Edman Memorial Chapel is an auditorium facility on the campus of Wheaton College in Wheaton, Illinois. Its primary purpose is as a chapel, though it is also used for numerous concerts and other large events. The auditorium itself seats almost 2400; the facility also includes support space for the auditorium, separate event spaces in its East Wing, and instructional space for the College's music program. The facility is located at the northeast corner of Washington and Franklin Streets in Wheaton; its tower is visible for miles around.

==History==
The chapel was part of Wheaton College's expansion program for its centennial year of 1960. At the time, the College had two spaces for large audiences, but neither could accommodate the audiences for many all-campus events. After two rejected proposals, the plans for a new chapel-auditorium drawn by the firm of J. Emil Anderson and Son were finally chosen in the summer of 1959. Ground was broken at Commencement 1959.

The first regular morning chapel service was held in the new chapel-auditorium on May 16, 1960. At that time, the entire student body, both undergraduate and graduate, as well as the entire faculty and staff, could be comfortably accommodated in the auditorium, with room to spare for friends and visitors from the community. A month later, at Commencement, the building was named in honor of Wheaton's then-president, Dr. V. Raymond Edman.

==Organ==
In 2001, a four-manual, 50-stop, 70-rank Casavant Tracker Pipe Organ was installed. The instrument is the largest of its type in the area.

==Usage==
During the fall and spring semesters, the auditorium is the location of regular undergraduate chapel, every Monday, Wednesday, and Friday morning at 10:35. The auditorium is also used for major Conservatory concerts and the Wheaton College Artist Series, a series of professional performing artists. Commencement exercises, major lectures, and many other special large events are held in the auditorium as well.

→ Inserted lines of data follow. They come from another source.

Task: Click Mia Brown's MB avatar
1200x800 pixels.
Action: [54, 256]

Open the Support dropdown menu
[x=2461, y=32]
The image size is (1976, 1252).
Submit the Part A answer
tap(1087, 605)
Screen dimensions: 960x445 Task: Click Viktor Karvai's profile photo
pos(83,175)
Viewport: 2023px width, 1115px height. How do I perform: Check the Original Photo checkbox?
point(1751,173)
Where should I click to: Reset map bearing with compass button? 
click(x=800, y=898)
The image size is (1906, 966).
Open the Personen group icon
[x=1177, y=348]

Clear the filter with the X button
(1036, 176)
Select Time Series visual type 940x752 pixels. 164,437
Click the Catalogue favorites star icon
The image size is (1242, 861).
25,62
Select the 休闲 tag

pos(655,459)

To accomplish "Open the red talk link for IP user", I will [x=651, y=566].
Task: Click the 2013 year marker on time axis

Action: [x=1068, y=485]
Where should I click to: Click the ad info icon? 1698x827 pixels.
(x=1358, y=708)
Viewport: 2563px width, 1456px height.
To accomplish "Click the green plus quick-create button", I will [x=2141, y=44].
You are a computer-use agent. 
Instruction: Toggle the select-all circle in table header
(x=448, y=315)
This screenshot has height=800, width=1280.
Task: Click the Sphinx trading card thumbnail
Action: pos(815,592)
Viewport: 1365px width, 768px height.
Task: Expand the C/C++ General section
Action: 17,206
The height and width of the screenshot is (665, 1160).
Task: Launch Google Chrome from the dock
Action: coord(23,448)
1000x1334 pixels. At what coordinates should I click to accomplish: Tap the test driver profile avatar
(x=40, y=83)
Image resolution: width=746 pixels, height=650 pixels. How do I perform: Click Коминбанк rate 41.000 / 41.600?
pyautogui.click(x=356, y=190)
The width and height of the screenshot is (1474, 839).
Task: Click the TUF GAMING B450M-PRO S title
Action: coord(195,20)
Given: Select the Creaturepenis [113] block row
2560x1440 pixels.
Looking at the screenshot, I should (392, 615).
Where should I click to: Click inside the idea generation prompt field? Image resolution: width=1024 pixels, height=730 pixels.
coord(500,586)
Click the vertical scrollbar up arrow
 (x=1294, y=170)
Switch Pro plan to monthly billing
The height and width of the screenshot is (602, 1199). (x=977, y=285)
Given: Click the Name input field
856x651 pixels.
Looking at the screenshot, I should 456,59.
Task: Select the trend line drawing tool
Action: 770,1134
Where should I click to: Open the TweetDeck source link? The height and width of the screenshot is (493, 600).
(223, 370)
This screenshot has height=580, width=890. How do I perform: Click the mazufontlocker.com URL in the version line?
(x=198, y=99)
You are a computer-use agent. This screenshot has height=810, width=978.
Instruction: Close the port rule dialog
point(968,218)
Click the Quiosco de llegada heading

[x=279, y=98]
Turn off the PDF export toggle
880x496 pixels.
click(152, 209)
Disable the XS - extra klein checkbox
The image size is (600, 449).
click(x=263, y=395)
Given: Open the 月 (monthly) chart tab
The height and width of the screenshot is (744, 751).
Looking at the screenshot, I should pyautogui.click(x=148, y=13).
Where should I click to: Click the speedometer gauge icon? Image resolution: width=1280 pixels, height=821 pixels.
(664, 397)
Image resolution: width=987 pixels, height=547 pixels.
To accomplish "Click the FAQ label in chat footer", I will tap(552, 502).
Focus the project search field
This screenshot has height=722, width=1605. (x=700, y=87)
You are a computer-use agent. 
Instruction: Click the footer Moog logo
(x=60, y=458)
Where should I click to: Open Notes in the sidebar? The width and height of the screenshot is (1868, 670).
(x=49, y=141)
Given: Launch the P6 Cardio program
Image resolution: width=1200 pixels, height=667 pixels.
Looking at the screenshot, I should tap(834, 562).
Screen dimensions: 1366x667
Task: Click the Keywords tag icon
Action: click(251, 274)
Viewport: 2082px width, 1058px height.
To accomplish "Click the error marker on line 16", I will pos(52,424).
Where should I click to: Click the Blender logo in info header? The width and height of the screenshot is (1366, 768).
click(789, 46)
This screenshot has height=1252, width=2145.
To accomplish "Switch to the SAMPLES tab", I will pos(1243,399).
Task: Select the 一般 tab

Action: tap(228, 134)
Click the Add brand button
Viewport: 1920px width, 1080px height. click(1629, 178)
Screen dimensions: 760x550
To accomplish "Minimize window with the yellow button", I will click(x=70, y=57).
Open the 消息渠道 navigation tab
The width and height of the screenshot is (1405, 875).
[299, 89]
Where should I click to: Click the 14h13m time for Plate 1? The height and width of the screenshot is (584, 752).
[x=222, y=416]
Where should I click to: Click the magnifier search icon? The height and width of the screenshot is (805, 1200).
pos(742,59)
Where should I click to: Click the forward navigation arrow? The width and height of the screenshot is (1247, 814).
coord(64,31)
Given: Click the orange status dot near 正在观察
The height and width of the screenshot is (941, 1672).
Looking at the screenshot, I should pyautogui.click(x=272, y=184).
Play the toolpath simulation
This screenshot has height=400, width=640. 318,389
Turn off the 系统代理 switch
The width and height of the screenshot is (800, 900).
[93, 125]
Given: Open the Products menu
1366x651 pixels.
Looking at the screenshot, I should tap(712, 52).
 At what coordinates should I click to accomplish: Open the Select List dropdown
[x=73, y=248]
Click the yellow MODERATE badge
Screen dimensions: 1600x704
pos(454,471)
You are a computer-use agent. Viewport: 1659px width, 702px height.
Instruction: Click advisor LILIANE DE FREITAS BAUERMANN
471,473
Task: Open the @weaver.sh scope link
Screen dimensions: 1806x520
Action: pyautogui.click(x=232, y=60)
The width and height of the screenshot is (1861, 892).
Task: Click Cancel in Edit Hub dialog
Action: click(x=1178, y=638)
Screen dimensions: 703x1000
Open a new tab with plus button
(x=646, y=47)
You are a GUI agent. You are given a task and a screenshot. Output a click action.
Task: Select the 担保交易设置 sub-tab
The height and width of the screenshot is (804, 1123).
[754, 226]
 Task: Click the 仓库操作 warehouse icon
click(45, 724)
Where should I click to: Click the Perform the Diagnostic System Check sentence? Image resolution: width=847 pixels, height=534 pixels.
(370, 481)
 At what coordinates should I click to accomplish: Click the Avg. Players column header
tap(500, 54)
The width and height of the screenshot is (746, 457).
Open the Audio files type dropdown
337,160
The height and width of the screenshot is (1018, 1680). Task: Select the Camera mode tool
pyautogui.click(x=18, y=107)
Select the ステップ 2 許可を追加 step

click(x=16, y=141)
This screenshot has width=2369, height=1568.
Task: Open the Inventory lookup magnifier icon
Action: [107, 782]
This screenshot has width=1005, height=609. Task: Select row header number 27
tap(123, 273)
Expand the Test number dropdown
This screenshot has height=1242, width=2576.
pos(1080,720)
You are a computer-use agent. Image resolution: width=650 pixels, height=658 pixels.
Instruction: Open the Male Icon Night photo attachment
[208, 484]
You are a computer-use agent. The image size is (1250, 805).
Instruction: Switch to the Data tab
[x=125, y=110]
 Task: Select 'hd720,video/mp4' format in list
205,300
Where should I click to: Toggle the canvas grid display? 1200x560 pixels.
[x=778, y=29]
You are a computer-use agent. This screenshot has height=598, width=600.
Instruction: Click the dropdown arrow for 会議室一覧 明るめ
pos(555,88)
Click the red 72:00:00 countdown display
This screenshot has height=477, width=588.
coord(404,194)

Uses outside of Wheaton College programming include an annual concert series presented by the Chicago Symphony Orchestra.

==2009 renovation==
As part of the 2005-2010 Promise of Wheaton Campaign, an addition was constructed at the back of Edman Chapel to provide instructional space for the Wheaton College Conservatory of Music, which had outgrown its quarters in nearby McAlister Hall and Pierce Chapel. This addition includes a large rehearsal hall for the band and orchestra, named for alumni John Nelson and his wife, Anita. The addition also included instructional space for harp, percussion, and string bass.